What to produce:
Copy the part of the listing that opens with the line containing "Where should I" and runs through the end of the listing, renaming "year level" to "grade level" and changing nothing else. Leave the pictures out.

(Entries on finding words and elements)
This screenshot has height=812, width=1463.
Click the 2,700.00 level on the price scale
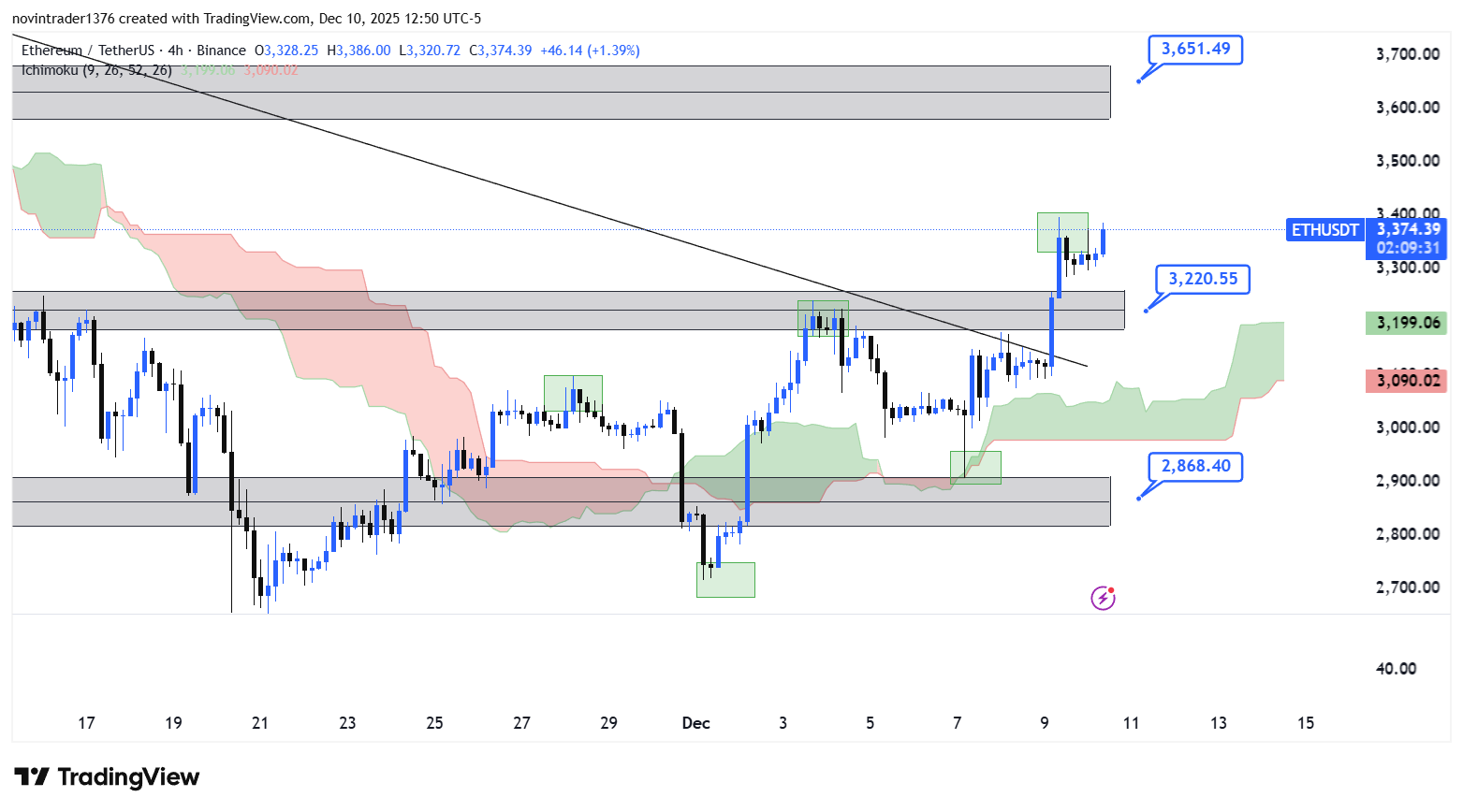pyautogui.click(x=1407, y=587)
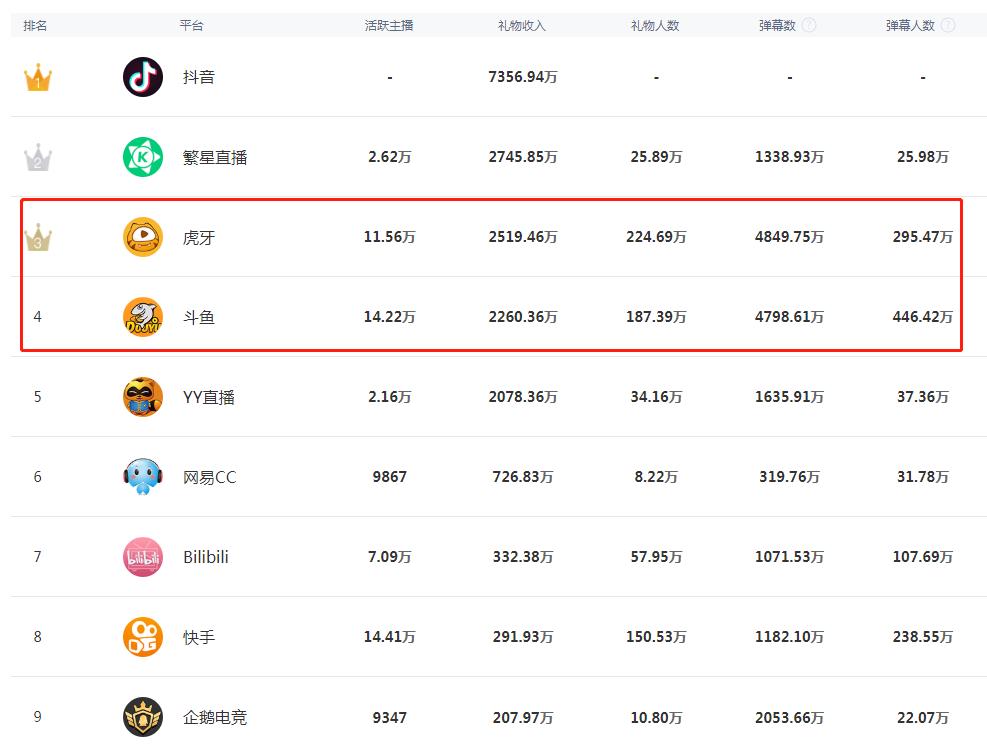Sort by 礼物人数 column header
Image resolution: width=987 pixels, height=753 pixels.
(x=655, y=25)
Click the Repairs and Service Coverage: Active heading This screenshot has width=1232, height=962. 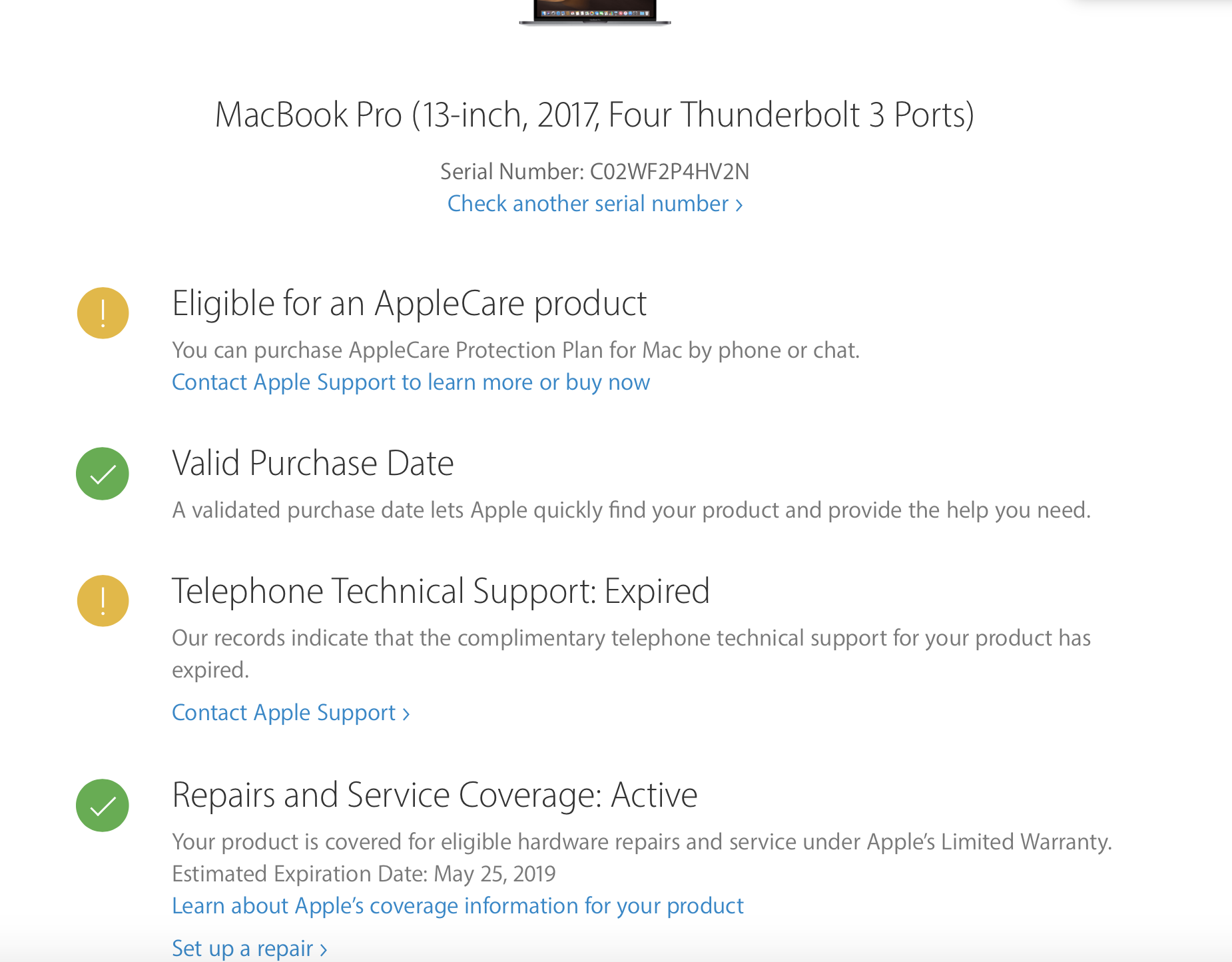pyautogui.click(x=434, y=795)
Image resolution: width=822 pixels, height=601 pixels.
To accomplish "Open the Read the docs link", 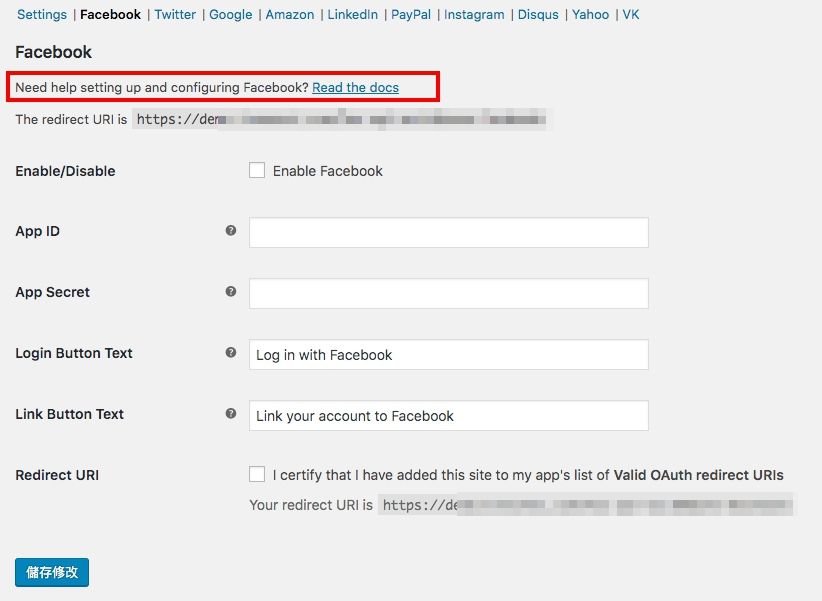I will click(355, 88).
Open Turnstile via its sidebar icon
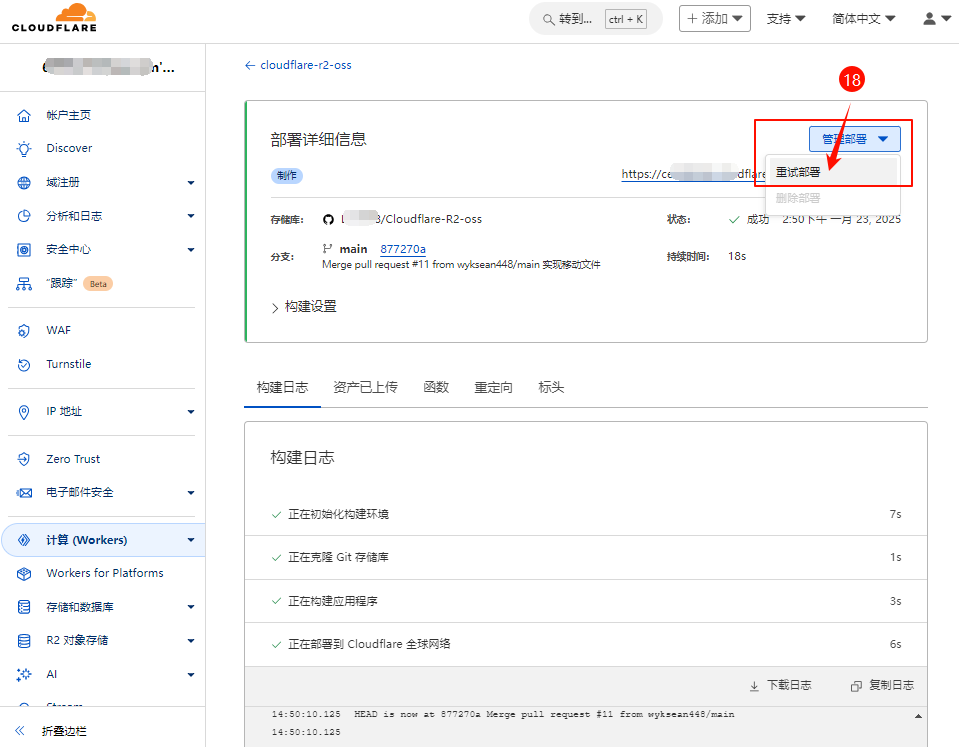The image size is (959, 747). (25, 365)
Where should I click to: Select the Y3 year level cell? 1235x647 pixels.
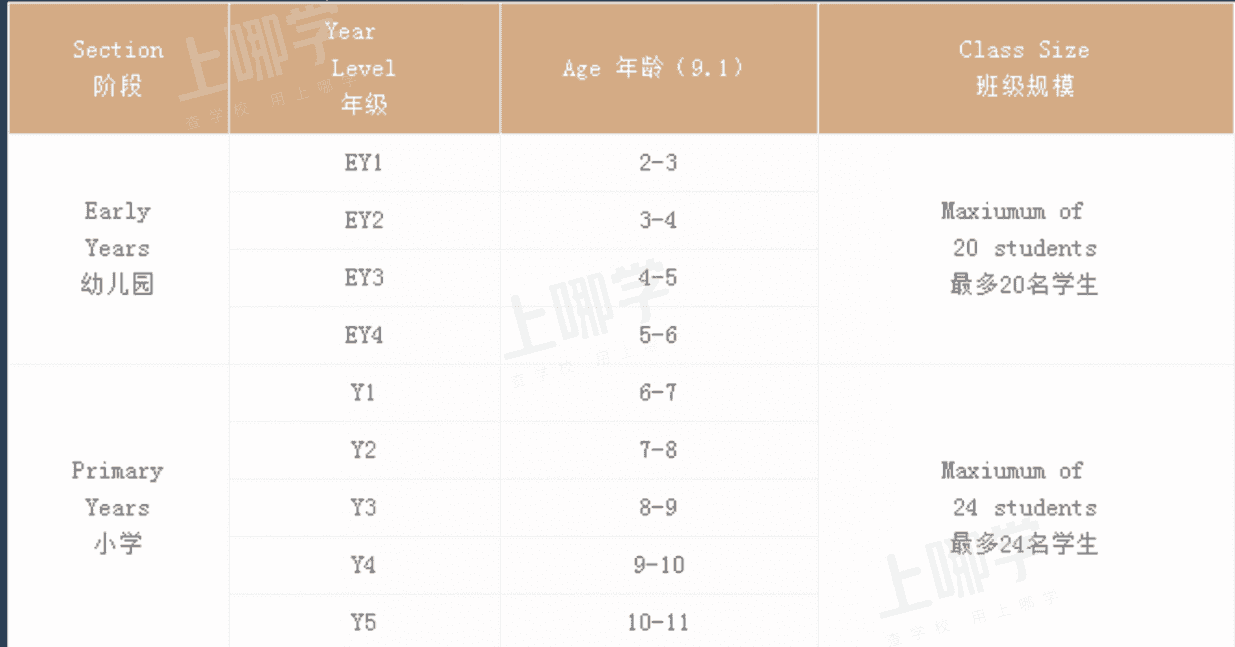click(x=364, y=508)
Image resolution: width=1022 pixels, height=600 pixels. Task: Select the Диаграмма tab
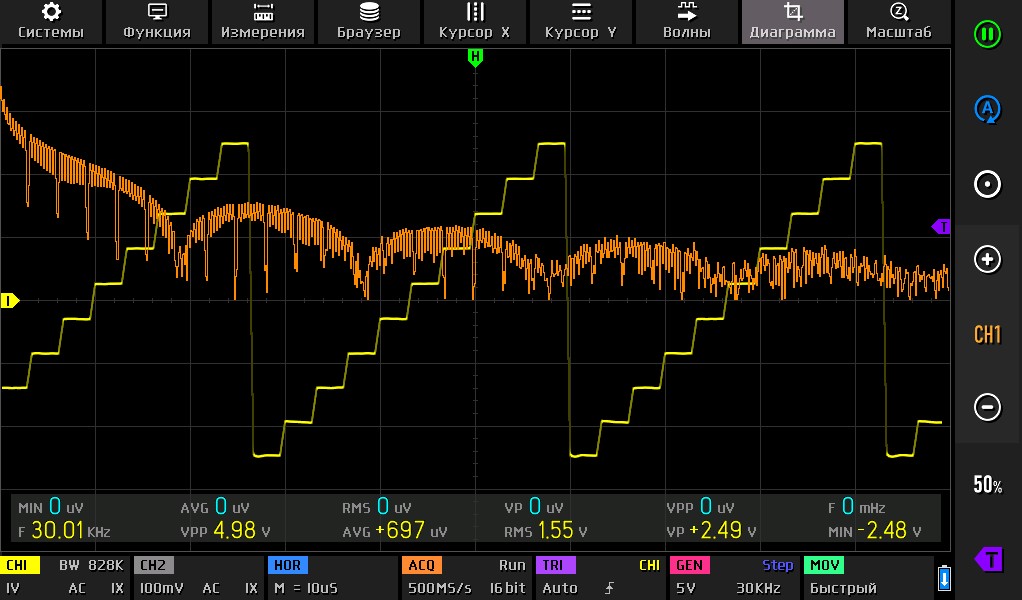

Response:
Where should I click to: Select the Y3 grade level cell? 1235x647 pixels.
click(x=364, y=508)
Image resolution: width=1022 pixels, height=600 pixels. Task: Select the Диаграмма tab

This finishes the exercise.